WHAT YOU ARE ASKED TO DO:
In the listing below, locate the lines bearing the word "computer". Copy every one of them.

PROVIDED RECORDS:
======

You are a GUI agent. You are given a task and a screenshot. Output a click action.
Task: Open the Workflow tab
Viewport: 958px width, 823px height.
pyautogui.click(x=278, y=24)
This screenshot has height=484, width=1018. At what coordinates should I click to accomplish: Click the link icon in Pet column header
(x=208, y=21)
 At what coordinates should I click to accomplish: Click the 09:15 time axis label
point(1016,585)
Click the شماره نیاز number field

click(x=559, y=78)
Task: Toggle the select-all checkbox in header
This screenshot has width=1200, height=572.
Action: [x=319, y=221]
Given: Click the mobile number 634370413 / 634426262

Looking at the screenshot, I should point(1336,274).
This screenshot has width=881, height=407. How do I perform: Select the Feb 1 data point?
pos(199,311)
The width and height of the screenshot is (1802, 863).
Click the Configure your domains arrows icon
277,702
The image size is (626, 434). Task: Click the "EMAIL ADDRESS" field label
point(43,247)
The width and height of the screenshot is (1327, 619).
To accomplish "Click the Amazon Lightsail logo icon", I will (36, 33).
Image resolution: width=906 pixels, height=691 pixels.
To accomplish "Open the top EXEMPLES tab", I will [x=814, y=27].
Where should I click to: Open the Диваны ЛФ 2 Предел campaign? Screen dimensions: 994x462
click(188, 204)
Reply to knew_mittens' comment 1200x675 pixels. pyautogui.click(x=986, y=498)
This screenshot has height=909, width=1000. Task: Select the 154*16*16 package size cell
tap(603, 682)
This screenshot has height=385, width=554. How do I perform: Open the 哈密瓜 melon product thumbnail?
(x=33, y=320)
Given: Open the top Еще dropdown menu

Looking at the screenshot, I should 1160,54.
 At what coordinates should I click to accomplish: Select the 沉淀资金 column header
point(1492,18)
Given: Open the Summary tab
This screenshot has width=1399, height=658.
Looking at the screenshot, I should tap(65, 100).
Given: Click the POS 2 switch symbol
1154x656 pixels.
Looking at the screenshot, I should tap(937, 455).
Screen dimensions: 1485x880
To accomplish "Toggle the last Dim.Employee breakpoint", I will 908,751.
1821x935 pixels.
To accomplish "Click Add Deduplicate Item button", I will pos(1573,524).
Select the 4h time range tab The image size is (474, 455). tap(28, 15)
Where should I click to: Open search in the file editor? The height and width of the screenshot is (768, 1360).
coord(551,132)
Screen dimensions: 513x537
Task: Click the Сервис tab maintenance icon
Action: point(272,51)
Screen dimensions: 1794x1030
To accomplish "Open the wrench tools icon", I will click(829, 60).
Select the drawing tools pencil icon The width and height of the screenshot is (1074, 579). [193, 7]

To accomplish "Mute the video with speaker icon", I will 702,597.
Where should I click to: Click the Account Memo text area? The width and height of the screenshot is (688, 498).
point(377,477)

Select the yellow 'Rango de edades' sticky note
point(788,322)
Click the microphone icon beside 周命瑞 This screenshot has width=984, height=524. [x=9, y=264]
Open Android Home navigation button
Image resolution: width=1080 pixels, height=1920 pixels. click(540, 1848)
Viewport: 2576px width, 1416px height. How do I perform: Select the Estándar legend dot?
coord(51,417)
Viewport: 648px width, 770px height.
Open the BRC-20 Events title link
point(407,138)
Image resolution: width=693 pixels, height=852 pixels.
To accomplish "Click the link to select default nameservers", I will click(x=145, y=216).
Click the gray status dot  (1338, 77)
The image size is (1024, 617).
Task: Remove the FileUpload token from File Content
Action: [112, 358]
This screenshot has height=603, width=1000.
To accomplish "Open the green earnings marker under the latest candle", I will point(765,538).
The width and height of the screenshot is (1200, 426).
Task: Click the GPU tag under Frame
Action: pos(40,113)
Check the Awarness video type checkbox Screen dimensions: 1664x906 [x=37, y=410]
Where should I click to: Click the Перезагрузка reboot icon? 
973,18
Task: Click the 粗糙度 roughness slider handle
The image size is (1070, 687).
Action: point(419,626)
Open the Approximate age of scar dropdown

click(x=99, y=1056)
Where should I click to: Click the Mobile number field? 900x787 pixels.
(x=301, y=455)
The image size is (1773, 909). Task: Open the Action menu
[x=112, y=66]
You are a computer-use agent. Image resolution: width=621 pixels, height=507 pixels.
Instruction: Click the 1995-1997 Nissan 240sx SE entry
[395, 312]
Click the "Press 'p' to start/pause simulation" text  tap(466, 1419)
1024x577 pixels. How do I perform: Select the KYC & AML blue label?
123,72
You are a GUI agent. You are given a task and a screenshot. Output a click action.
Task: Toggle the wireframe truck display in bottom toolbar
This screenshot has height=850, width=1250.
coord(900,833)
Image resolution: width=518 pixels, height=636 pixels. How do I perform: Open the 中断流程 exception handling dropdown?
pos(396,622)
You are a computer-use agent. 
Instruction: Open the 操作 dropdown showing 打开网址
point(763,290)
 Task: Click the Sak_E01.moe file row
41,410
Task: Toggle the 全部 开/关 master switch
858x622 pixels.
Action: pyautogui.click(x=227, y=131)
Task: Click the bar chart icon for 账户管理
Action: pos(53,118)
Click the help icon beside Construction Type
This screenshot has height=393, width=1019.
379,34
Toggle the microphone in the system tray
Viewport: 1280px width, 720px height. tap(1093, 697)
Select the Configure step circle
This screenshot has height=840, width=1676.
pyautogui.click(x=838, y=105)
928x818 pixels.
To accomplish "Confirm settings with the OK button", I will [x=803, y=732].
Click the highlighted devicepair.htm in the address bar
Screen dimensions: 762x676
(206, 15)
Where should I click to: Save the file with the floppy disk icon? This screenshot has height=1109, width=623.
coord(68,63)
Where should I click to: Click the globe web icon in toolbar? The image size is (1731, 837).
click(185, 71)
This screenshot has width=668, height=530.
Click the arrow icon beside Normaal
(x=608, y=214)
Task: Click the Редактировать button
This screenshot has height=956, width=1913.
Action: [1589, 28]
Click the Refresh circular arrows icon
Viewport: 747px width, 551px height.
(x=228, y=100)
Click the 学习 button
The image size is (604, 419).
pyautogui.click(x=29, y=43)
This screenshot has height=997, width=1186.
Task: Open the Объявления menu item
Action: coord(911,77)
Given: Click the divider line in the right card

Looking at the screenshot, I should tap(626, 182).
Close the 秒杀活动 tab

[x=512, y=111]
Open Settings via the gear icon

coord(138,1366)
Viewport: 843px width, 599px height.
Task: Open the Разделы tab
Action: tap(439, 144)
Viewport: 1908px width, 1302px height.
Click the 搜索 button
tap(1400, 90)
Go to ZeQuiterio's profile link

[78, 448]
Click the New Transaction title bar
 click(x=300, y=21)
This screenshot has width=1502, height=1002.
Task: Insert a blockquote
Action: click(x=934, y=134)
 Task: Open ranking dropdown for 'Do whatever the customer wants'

======

WORKED SOLUTION:
You are a computer-use agent. Image resolution: width=621 pixels, height=507 pixels.
You are a computer-use agent. 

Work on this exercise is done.